Cherry Archer is a Vancouver based artist. She studied photography at Focal Point, Vancouver and fashion design at Sheridan College, Oakville, Ontario. She is know for her botanical ice tile photography. Her art is strongly influenced by ecopsychology, a field which fosters ecological thinking and documents how exposure to nature benefits mental, physical, and emotional well being.
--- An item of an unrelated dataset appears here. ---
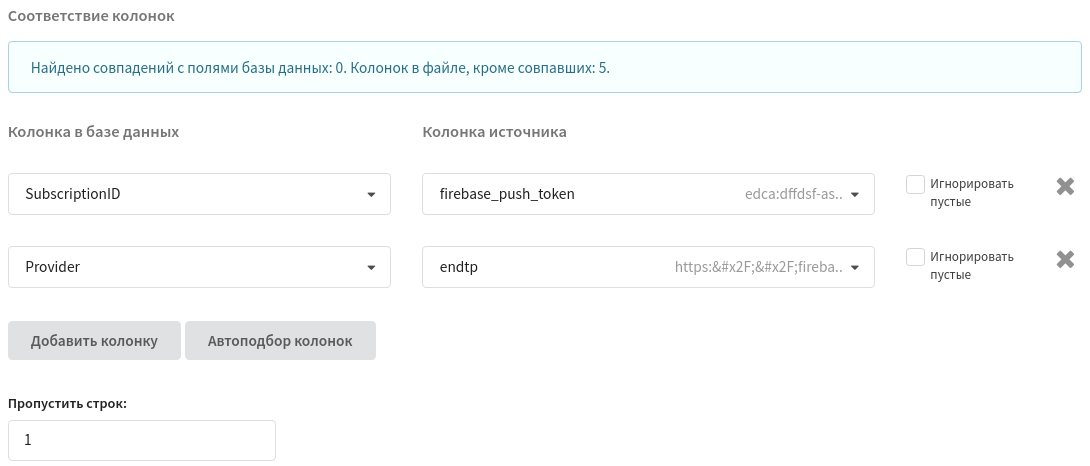This screenshot has height=466, width=1090.
Task: Delete the Provider mapping row
Action: click(1065, 259)
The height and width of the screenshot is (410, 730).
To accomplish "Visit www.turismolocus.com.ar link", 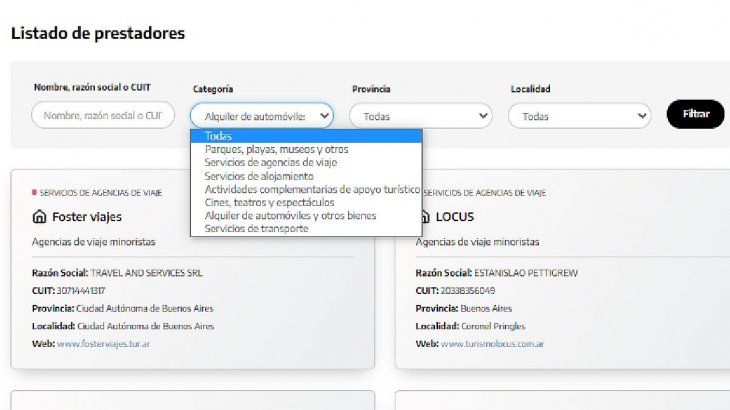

Botanical Ice Tile Photography

Cherry is a gardener and an avid forager. Her process begins by snipping plants she grows in her garden or with a long forest or urban walk to forage botanicals. She composes, then incrementally freezes the vegetation in water to form what she calls Botanical Ice Tiles. The tiles are illuminated with coloured light, then photographed over several sessions. During each session Cherry experiments with changing light colour combinations and the varying frost patterns which form on the tile surface each time it exits the freezer. Between shoots Cherry often  refines the composition with additional plant matter and  texturizes the ice surface by  adding water with misters and droppers. Aesthetically her work is influenced by the skies, the delicate detailing, and the curvaceous lines of rococo era paintings. The images are abstract.  They are developed large enough to reveal the minute details of air bubbles, frost crystals, plant textures, and the occasionally accidentally trapped insect. 

On a macro scale, shooting the Botanical Ice Tile series is an analogy for global warming. On a micro scale, the series explores tensions between randomness and control, transience and preservation, and reality versus abstraction.